### [Task]
Turn the stretch of the material that opens with the line containing "coordinates (17, 595)." and closes with the line containing "What do you see at coordinates (238, 2549)" into a numbered list, skipping any blank lines.

### [Data]
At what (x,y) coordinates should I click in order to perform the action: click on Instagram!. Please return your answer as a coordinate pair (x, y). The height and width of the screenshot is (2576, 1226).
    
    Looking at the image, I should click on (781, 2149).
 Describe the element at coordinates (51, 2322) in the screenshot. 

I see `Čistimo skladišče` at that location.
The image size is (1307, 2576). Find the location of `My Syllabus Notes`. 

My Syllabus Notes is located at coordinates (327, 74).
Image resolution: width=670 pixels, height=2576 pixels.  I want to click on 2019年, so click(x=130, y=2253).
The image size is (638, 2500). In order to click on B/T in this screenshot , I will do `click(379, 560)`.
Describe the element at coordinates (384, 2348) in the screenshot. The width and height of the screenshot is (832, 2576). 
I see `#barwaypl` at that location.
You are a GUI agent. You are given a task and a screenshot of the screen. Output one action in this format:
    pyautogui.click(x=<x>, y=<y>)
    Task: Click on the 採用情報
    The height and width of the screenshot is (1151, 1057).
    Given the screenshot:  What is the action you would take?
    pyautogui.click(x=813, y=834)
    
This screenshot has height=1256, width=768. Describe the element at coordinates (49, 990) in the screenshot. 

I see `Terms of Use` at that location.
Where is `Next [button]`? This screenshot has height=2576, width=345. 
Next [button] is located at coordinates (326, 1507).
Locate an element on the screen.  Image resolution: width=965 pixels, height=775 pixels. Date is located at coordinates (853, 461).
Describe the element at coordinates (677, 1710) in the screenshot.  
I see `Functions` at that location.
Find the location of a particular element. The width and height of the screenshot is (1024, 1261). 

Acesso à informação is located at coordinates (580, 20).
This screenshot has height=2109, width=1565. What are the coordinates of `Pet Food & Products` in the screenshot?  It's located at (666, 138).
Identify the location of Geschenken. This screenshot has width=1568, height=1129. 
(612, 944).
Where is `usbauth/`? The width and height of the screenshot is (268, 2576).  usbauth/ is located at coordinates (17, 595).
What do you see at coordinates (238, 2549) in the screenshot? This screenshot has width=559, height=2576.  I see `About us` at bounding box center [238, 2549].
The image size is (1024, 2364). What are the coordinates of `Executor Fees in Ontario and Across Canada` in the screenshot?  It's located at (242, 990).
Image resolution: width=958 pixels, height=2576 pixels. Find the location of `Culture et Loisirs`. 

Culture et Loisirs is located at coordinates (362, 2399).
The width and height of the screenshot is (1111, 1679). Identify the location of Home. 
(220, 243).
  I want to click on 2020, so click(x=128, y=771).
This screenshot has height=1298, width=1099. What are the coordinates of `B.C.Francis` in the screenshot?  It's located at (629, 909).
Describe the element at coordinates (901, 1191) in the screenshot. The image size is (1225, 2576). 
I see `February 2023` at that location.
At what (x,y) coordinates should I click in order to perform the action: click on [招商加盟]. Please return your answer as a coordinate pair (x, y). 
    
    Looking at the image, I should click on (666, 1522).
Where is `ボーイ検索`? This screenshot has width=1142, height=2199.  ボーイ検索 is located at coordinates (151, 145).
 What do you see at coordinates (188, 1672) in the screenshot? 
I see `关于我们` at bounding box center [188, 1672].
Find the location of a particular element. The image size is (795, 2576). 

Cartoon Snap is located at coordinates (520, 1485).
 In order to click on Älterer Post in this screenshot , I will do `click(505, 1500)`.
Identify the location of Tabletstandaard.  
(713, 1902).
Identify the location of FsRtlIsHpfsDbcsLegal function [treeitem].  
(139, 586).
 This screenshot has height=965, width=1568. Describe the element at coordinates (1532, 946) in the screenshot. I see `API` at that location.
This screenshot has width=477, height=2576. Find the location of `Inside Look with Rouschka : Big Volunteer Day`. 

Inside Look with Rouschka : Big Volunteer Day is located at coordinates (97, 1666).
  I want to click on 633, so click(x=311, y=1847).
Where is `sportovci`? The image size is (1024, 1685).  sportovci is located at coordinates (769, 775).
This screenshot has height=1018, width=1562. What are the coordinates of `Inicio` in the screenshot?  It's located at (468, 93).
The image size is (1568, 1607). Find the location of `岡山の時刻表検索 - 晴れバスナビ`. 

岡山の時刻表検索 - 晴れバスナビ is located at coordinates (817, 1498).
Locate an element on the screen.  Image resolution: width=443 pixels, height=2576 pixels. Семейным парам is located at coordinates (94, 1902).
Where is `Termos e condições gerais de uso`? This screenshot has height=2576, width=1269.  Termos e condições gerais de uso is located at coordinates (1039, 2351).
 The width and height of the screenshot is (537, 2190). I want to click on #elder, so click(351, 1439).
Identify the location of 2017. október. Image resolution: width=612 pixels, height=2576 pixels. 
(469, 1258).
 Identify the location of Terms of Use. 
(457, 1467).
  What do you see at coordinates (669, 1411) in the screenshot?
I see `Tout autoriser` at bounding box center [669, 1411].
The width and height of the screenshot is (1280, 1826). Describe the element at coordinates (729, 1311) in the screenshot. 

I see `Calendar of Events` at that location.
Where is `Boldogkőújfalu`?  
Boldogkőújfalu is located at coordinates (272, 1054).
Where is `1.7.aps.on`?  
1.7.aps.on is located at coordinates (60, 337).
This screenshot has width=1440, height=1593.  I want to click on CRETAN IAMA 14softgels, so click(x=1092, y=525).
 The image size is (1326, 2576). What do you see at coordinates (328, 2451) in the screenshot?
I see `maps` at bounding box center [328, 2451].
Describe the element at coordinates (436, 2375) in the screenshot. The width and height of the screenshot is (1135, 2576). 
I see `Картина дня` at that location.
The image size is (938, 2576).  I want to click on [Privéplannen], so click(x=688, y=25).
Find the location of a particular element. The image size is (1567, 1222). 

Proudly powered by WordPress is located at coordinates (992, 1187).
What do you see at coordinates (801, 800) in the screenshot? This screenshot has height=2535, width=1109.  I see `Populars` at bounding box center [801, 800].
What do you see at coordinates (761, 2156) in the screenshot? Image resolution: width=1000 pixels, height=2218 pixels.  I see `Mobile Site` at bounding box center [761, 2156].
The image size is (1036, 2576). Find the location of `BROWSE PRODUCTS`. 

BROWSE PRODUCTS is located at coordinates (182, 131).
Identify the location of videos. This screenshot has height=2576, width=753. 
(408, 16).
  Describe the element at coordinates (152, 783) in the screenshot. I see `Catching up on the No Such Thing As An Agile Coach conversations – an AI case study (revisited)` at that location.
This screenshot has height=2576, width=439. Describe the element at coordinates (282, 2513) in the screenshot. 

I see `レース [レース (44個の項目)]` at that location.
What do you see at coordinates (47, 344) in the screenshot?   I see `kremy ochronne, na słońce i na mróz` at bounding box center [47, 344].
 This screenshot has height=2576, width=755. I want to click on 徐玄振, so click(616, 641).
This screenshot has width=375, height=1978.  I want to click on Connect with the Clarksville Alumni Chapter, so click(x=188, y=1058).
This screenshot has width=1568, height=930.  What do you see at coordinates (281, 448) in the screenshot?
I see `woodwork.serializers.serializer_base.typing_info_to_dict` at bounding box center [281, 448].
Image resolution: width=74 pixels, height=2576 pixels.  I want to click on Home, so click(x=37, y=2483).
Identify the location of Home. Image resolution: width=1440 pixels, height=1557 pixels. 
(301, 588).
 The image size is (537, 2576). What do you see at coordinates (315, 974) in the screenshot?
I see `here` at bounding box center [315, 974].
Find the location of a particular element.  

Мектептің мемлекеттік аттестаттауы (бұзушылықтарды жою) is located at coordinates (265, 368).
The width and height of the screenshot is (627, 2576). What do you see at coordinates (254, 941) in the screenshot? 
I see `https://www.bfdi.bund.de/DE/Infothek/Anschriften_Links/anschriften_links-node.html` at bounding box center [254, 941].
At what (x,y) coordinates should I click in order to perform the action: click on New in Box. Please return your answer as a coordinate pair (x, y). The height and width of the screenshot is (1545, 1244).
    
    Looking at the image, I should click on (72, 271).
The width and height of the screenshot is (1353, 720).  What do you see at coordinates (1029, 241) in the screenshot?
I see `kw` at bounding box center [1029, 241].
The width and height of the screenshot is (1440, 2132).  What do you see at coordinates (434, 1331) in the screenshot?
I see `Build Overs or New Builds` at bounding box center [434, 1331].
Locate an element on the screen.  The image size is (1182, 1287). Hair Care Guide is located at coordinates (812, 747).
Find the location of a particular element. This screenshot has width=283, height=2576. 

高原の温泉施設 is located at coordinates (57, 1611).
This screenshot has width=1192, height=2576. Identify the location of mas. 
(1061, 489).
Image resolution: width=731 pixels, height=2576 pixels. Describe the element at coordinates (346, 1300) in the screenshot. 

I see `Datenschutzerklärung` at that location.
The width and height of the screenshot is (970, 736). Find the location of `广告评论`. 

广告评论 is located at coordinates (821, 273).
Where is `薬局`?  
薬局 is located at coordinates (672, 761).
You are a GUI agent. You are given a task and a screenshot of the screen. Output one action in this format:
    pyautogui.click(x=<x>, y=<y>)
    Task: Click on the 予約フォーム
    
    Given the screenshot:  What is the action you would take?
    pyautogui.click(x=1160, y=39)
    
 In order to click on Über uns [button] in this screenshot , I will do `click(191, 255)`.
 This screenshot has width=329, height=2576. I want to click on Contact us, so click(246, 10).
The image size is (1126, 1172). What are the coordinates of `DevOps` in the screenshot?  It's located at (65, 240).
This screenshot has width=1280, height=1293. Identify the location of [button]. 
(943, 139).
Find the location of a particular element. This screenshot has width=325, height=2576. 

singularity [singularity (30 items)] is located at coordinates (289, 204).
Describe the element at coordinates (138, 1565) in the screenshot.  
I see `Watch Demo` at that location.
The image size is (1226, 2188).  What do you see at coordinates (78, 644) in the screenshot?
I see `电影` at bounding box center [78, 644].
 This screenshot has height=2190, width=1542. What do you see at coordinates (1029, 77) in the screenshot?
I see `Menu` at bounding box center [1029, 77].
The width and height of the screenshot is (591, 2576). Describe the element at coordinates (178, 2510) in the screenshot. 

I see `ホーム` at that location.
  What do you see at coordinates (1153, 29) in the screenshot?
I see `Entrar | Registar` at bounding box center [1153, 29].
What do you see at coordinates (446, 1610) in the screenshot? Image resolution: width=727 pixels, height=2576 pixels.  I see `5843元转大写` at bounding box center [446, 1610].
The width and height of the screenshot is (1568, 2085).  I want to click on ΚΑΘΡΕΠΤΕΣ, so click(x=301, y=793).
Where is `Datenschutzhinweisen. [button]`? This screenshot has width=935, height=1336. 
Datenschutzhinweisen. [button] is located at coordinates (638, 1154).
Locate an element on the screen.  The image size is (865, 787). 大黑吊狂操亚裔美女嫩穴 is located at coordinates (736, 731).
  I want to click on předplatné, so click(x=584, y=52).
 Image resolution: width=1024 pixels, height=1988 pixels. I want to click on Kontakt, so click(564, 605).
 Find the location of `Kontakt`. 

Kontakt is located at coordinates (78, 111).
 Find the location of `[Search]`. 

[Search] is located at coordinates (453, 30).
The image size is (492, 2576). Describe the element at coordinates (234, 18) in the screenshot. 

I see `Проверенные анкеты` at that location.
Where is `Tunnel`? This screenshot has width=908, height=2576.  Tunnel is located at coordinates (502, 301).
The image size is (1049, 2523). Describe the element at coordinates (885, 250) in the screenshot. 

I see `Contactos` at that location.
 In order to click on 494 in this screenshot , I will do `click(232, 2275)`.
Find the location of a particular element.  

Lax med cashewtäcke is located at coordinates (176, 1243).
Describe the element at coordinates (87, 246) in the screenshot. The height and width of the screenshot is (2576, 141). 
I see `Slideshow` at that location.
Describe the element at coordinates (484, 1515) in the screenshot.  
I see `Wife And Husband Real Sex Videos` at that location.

### [Task output]
1. Where is `usbauth/`? The width and height of the screenshot is (268, 2576).  usbauth/ is located at coordinates (17, 595).
2. What do you see at coordinates (238, 2549) in the screenshot? This screenshot has width=559, height=2576.  I see `About us` at bounding box center [238, 2549].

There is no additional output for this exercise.